Founded in 2013, Lung Therapeutics is working on medications for lung complications with unmet medical needs. Its lead asset, LTI-01, targets loculated pleural effusions (LPE), a complication of pneumonia with no approved drug treatments that causes infected pockets of fluid to accumulate in the lungs.
Lung Therapeutics will use the capital to conduct a phase 2 study on LTI-01, as well as a phase 1 trial for another drug candidate, LTI-03, indicated for idiopathic pulmonary fibrosis, a chronic disease causing progressive scarring in the lungs with an 80% estimated five-year mortality rate.
LTI-03’s anti-scarring properties have been corroborated in multiple models of fibrosis, and its protective effect on lung cells has been demonstrated during pre-clinical testing. Meanwhile, a dose-escalated phase 1 study of LTI-01 in 14 LPE patients produced some therapeutic benefit and indicated it could be tolerated by the human body.

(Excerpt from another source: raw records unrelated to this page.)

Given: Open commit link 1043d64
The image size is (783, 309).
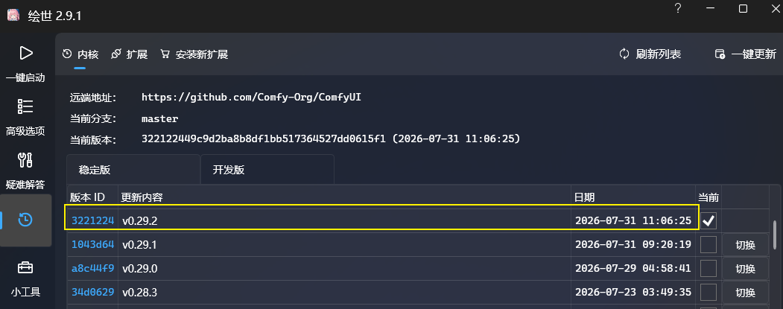Looking at the screenshot, I should (x=93, y=245).
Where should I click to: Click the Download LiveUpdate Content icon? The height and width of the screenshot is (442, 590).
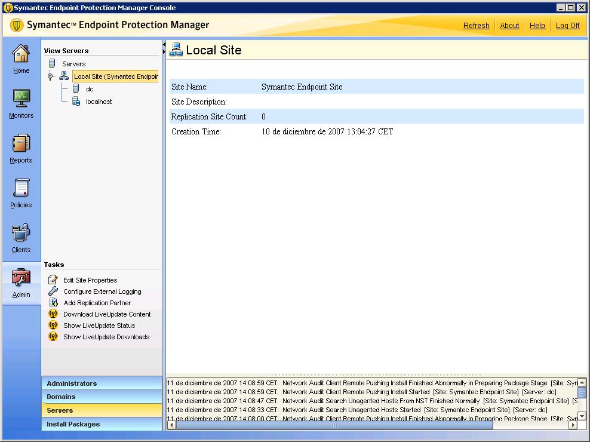[x=53, y=314]
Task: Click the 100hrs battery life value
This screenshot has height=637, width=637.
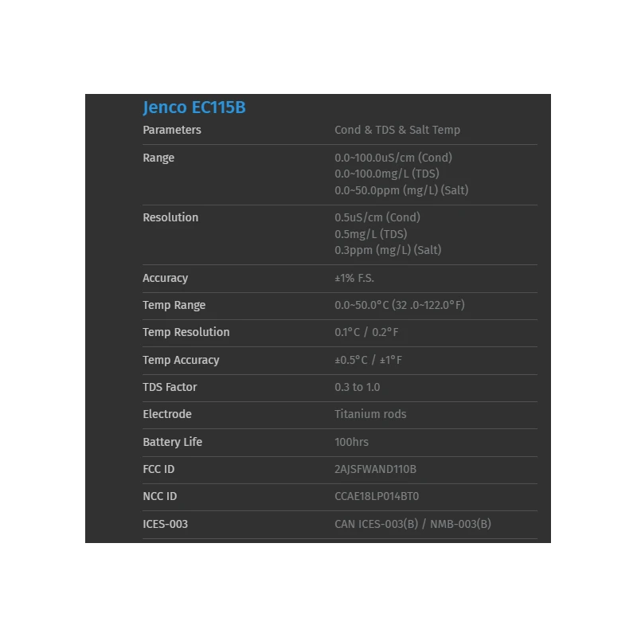Action: (x=352, y=442)
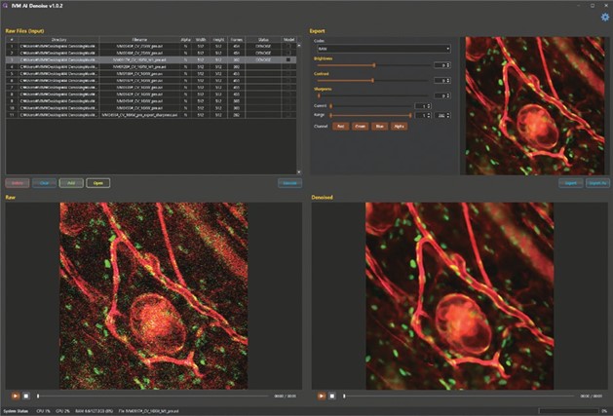
Task: Click the Add button below file list
Action: pos(71,182)
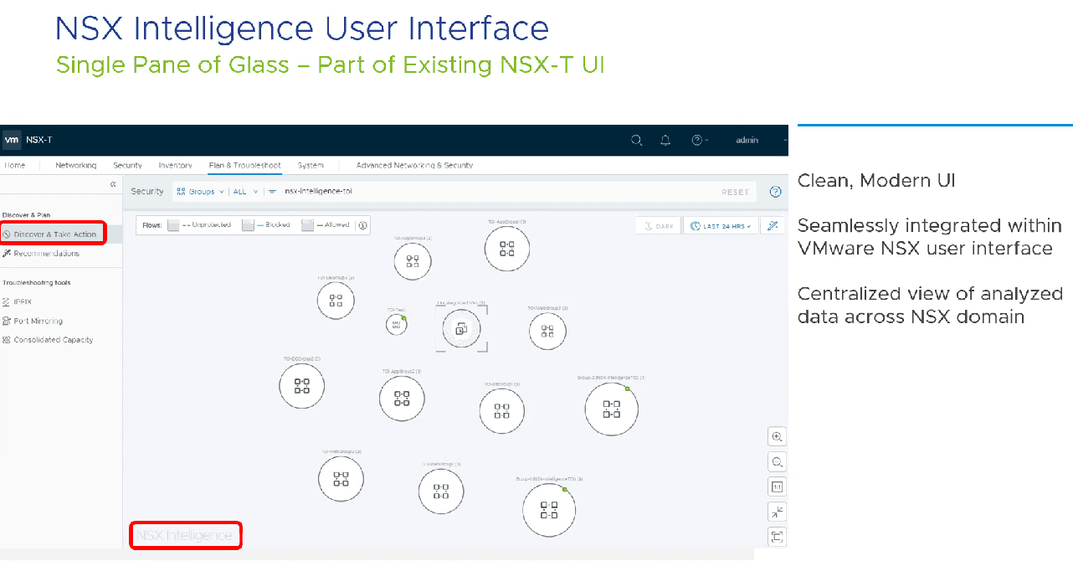
Task: Click the search magnifier in the header
Action: (637, 140)
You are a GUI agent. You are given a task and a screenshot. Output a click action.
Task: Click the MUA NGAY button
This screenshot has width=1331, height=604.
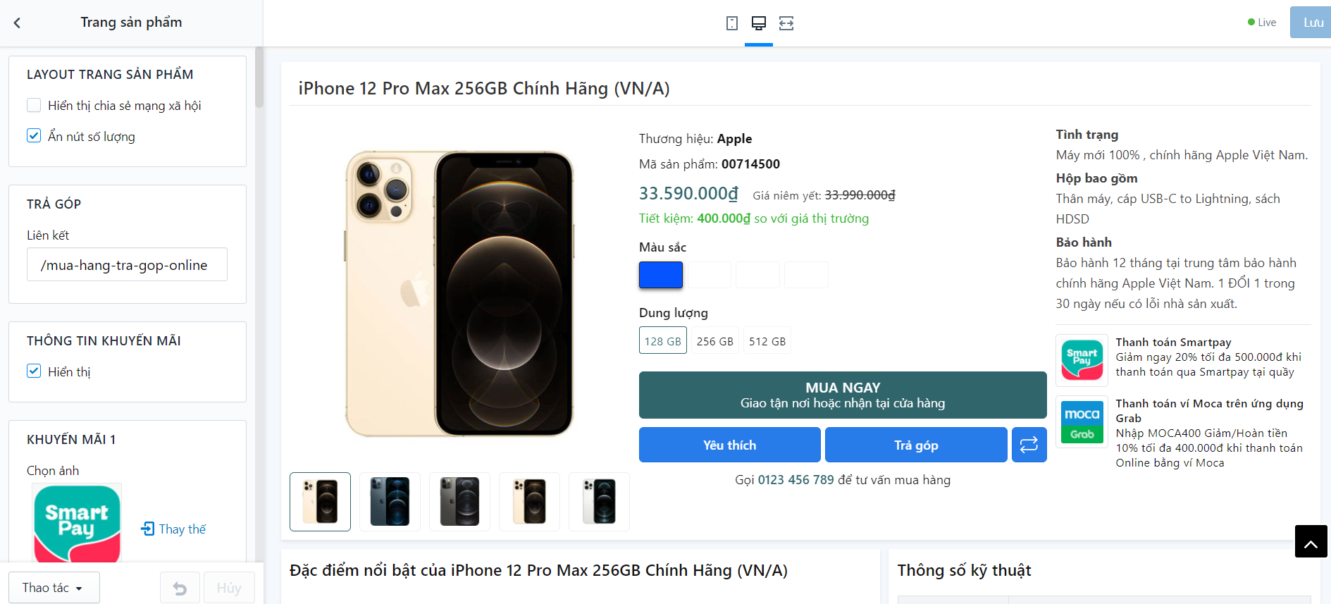point(842,395)
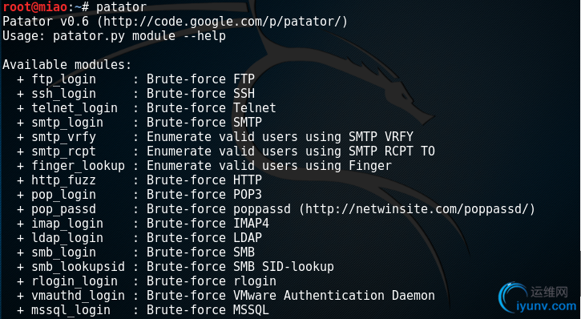
Task: Click the pop_passd module name
Action: (64, 209)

Lung Therapeutics last raised $14.3m of series B funding in 2017 in a Bios Partners-led round that involved University of Texas System’s strategic venture fund, UT Horizon Fund.
The spinout attracted $1m of equity from unnamed backers in 2016, adding to $2.6m in equity and other securities raised the previous year, according to regulatory filings.
Lung Therapeutics also issued $1.6m in equity and other instruments in 2014. UT Horizon Fund reportedly supplied seed capital at an undisclosed date, though this is possibly connected to the 2014 round.
The spinout’s founding research was led by Steven Idell, the Temple chair of pulmonary fibrosis at UT Health and dean of the centre’s School of Medical Biological Sciences.